WORK ITEM: Pictures are to be left out, and the rest of the records reproduced exactly.

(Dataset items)
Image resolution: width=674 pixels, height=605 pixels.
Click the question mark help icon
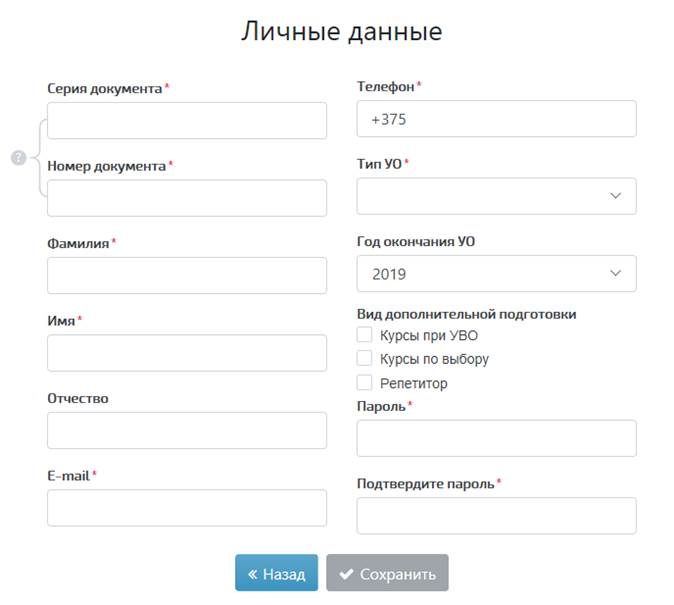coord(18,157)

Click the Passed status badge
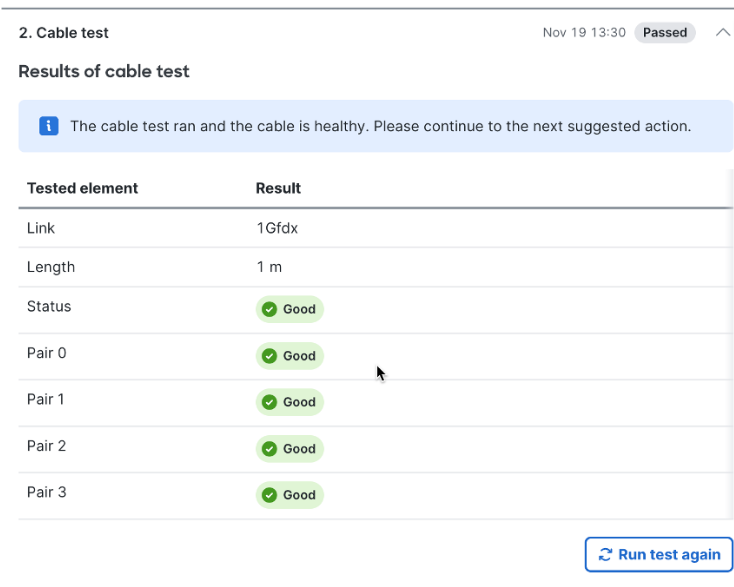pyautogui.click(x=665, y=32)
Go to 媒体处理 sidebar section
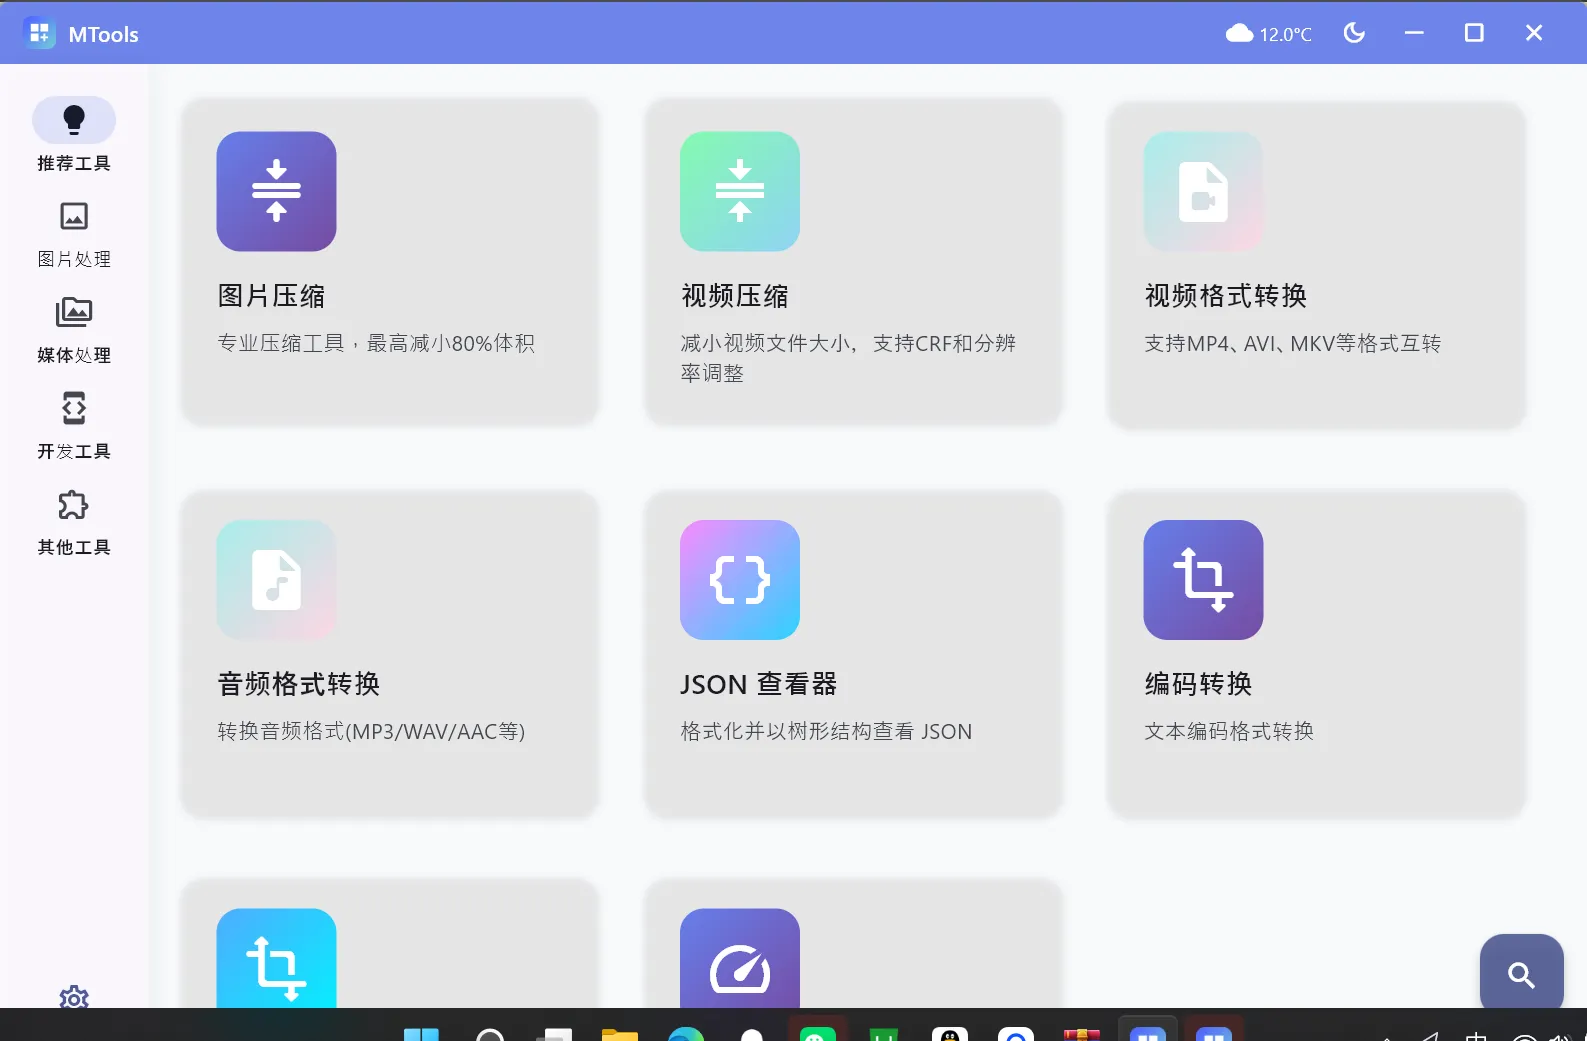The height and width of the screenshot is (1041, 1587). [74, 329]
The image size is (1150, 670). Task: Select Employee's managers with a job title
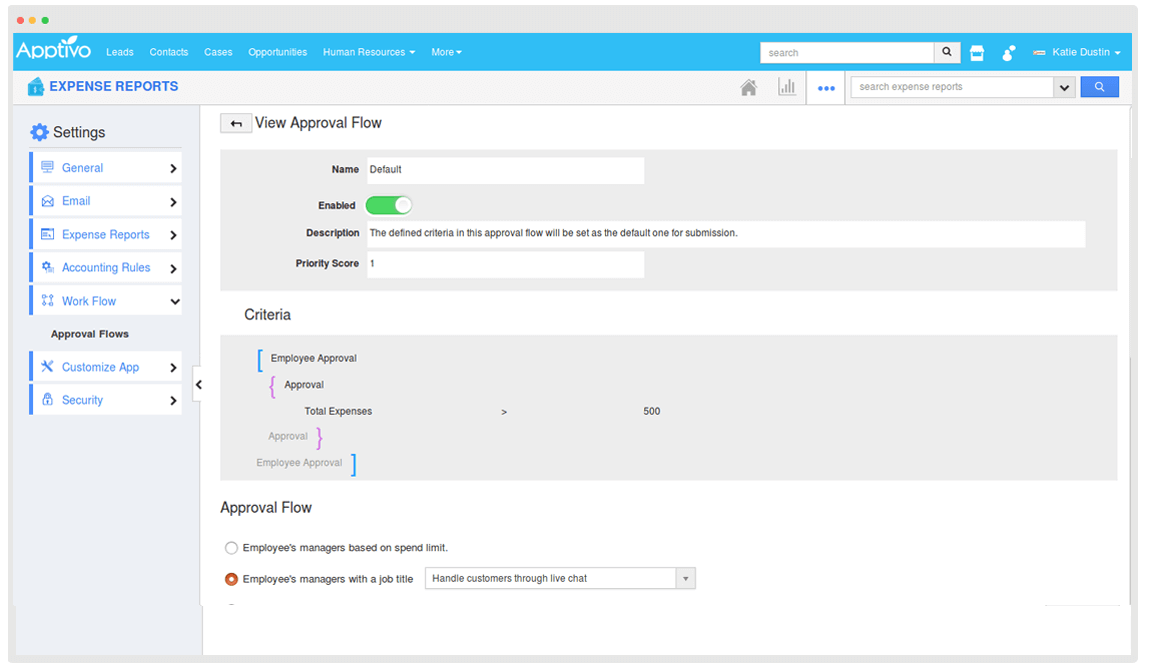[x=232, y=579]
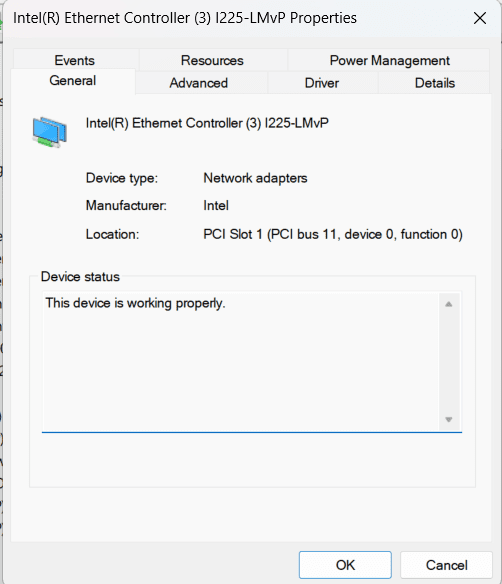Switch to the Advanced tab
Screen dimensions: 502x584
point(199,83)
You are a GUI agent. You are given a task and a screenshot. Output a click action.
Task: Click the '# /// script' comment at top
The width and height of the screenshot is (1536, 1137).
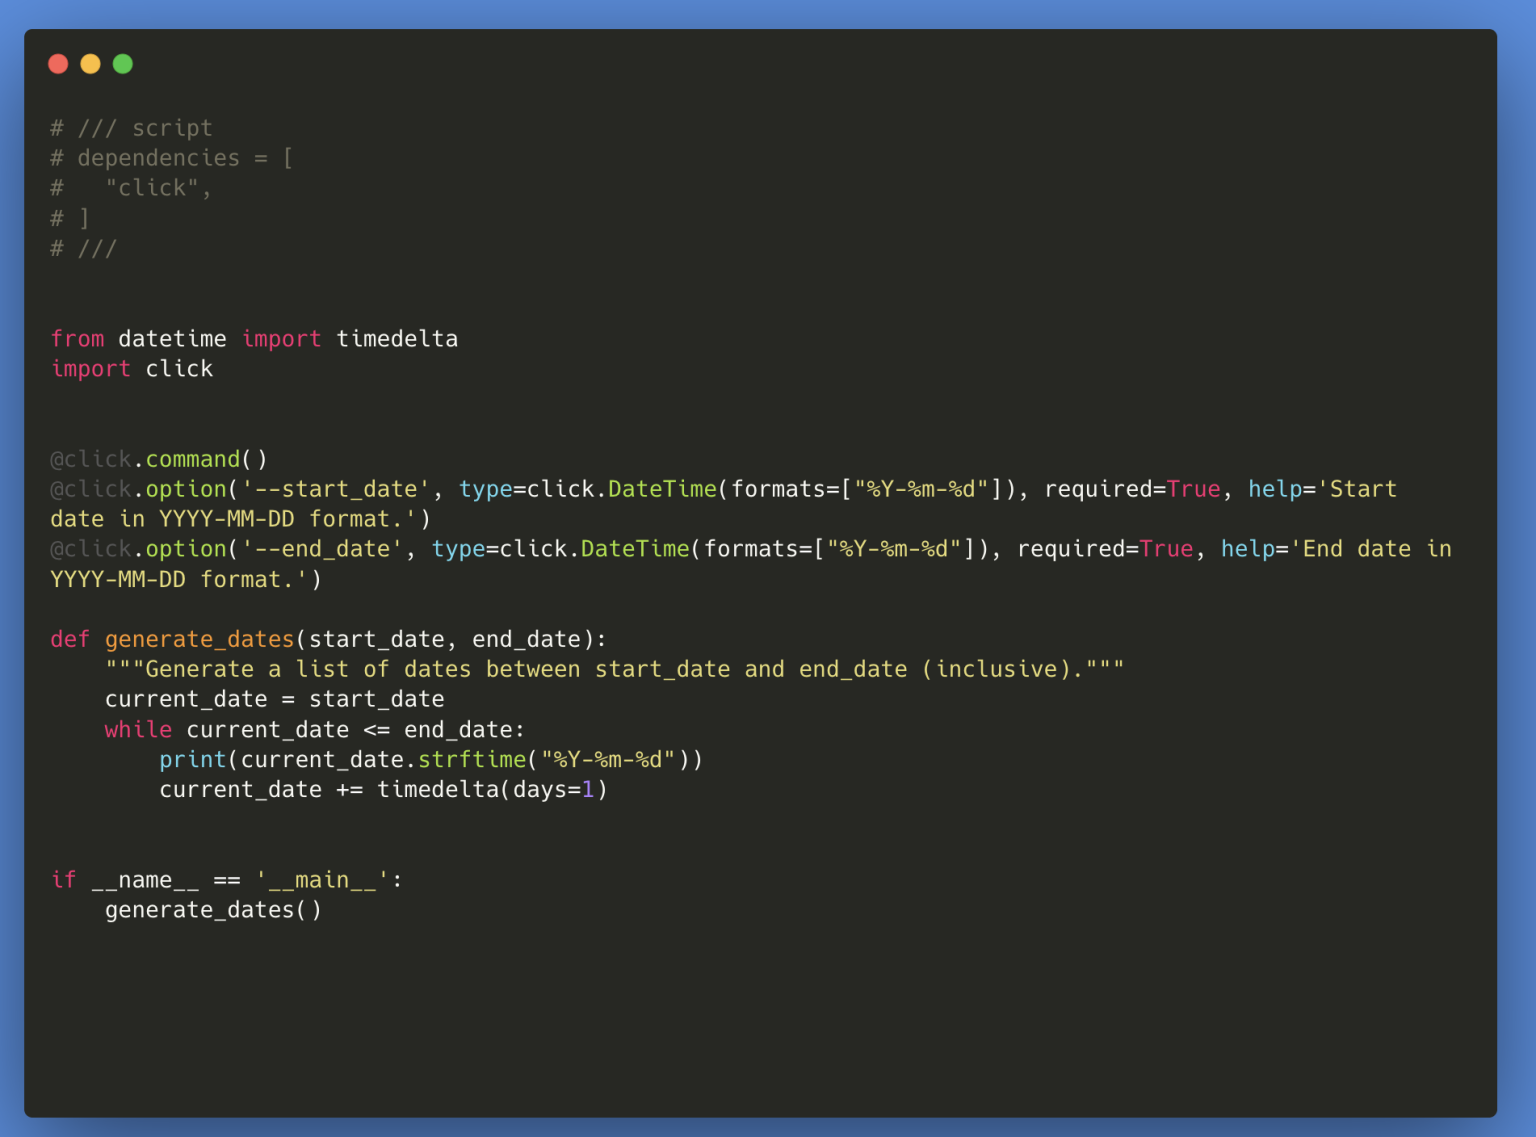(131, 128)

OUTPUT OF THE EXERCISE:
Image resolution: width=674 pixels, height=605 pixels.
Click the question mark help icon
coord(18,157)

Click the Passed status badge
pyautogui.click(x=665, y=32)
Go to 媒体处理 sidebar section
The height and width of the screenshot is (1041, 1587). [74, 329]
The image size is (1150, 670). Task: Select Employee's managers with a job title
[x=232, y=579]
Switch to the Advanced tab
Screen dimensions: 502x584
point(199,83)
You are a GUI agent. You are given a task and a screenshot. Output a click action.
Task: Click the '# /// script' comment at top
The width and height of the screenshot is (1536, 1137).
(131, 128)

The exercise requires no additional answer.